◆ **Problem statement**: Your answer should consist of the lines in the following data that contain "nanoparticles".

◆ **Available data**:
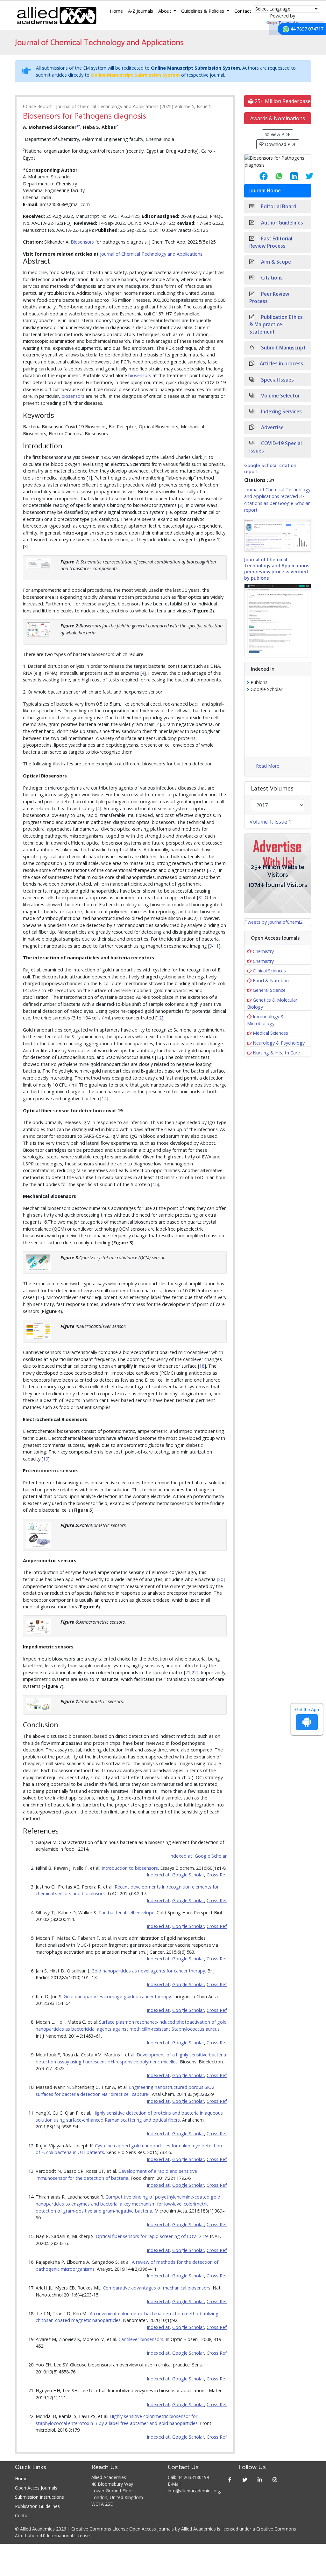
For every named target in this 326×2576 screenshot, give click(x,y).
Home (116, 11)
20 (220, 1579)
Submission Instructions (39, 2497)
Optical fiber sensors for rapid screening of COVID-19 (152, 2236)
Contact (242, 11)
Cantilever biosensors (140, 2339)
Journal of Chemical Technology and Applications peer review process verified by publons (276, 569)
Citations (271, 277)
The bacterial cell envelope (126, 1913)
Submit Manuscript (283, 347)
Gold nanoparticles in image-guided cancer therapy (117, 1996)
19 (45, 1459)
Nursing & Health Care (276, 1053)
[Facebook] (229, 2479)
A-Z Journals (140, 11)
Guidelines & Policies (203, 11)
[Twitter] (244, 2479)
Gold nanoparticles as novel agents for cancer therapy (148, 1971)
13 (158, 1057)
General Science (269, 990)
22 (194, 1672)
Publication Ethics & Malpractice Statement (276, 324)
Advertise (272, 427)
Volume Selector (280, 395)
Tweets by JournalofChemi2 (273, 922)
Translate (288, 23)
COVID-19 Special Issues (275, 447)
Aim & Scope (275, 262)
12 (159, 1018)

◆ **Solution to this task**:
Gold nanoparticles in image-guided cancer therapy (117, 1996)
Gold nanoparticles as novel agents for cancer therapy (148, 1971)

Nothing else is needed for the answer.